The Live Fire Test and Evaluation program is proceeding as planned in the TEMP. Eleven full-scale sled tests against simulated unitary and submunition chemical, high-explosive submunition, nuclear, and biological submuntion targets have been completed through September 97. Developmental testing of scale model interceptors for the subscale light-gas gun test program was conducted during FY97. This development effort will support LFT&E testing in FY98. The light-gas gun will produce test data at higher velocities (3 km/sec) than sled track (1.7 km/sec). The developmental testing is addressing control of interceptor pitch angle and the lethality equivalence of the subscale interceptor to the full-scale test interceptor. Subscale, full-body interceptor sled track testing will also be conducted in FY98.


TEST & EVALUATION ASSESSMENT

Testing to-date complies with the updated TEMP that was approved by OSD on November 1, 1996. Technical tests conducted in FY97 served to minimize risk by finding and fixing problems prior to actual procurement of the Configuration 3 upgrades. To-date, results of developmental tests of the CDI-III, RLCEU, and PDB-5 software indicate that PAC-3 is progressing, although PDB-5 software is slightly behind schedule, to meet its system-level performance and suitability requirements when this hardware and software is introduced.

Only two significant issues arose during flight readiness reviews: (1) higher-than-expected internal insulation erosion in the solid rocket motor case during static test firings and (2) guidance processor unit software revisions requiring HWIL tests to be rerun prior to first flight. Both issues were resolved; however, the date for first flight did slip several months.

All MCP hardware, implementing software, and the PAC-3 missile will undergo verification during the integrated system IOT&E. Extensive use of modeling and simulation supports both the DT and OT evaluations. Both DT and OT objectives are combined where possible to minimize testing.
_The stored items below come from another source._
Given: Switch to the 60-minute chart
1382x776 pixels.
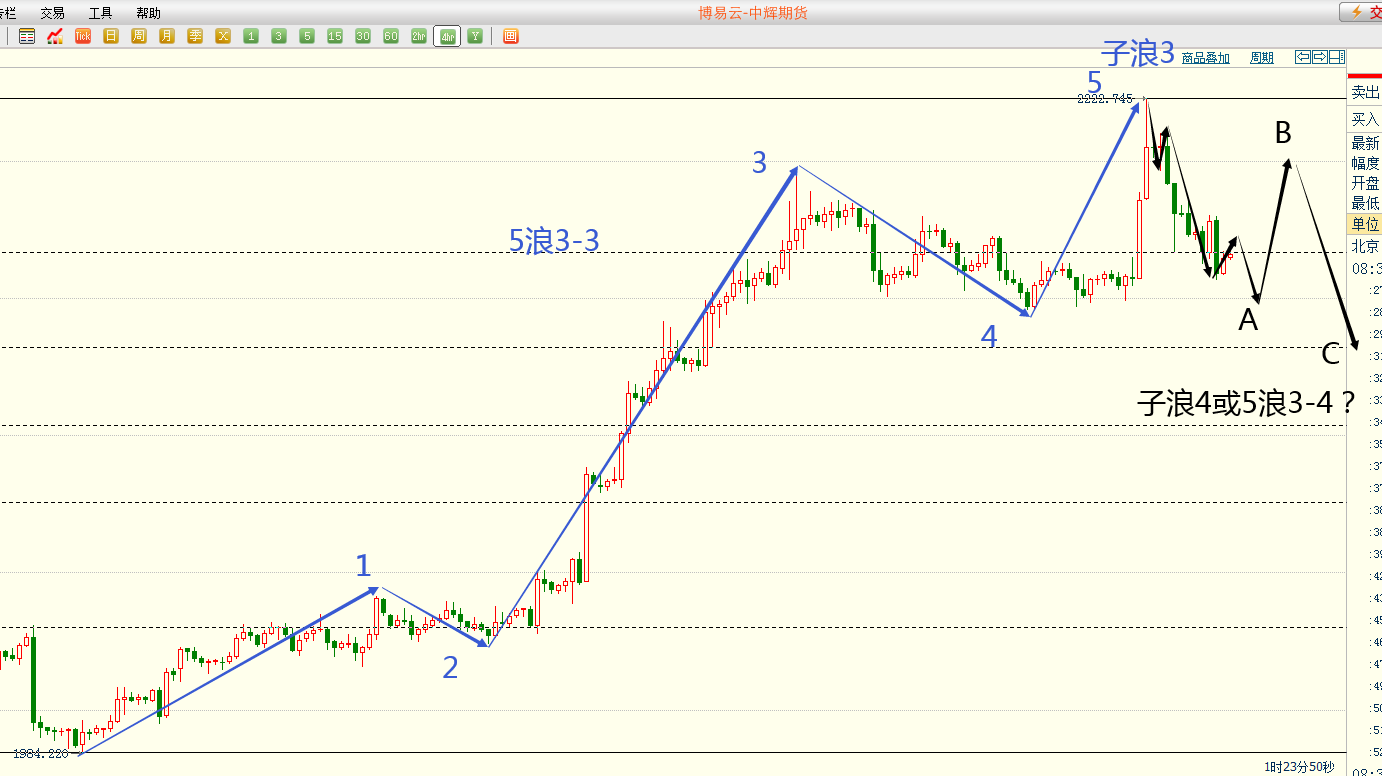Looking at the screenshot, I should tap(391, 36).
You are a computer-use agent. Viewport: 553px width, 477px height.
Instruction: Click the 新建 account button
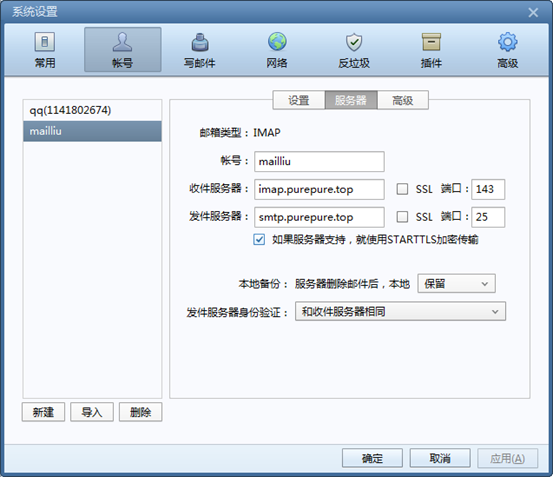(43, 412)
The LFT&E sled testing is providing essential lethality data to support the overall system effectiveness evaluation. Two of these tests have anomalies that are being analyzed to determine whether the data satisfies LFT&E requirements. Two unsuccessful attempts at simulated biological submunition targets were scored as "no-test", because of sled train failures that resulted in a total miss and an improper target intercept. Retests will be conducted. Following these tests, the Holloman Sled Test Track will be realigned to eliminate problems identified during this test program. The one remaining full-scale sled test, which is against a HERA target, is scheduled for FY98. Although the Damage Assessment Reports have not been received, the sled test results appear to be consistent with pretest predictions made using physics-based hydrocode models. The LFT&E program is being executed as planned. Test limitations do exist on achievable intercept velocities in ground testing and instrumentation to collect lethality data during flight tests.


LESSONS LEARNED

Typically, little or no stressful testing is ever performed on flight mission hardware before a final test launch. This mode of operation is employed for fear of causing any damage to the mission hardware prior to flight. On the PAC-3 program, HWIL and preflight environmental acceptance testing is being performed on the actual flight test missile. During the cold-temperature phase of the test, a power supply in the aft section failed. Subsequent failure analysis of the malfunctioned item and additional power supplies indicate a generic cold-temperature problem. This item may not have resulted in a problem in the upcoming shot, which is an ambient-temperature firing. However, it could have surfaced during later firings of cold-conditioned missiles (DT-5 and 9). This is an excellent example of the risk-reduction value of testing the actual flight test missile (environmental, HWIL, etc.) prior to final test launch.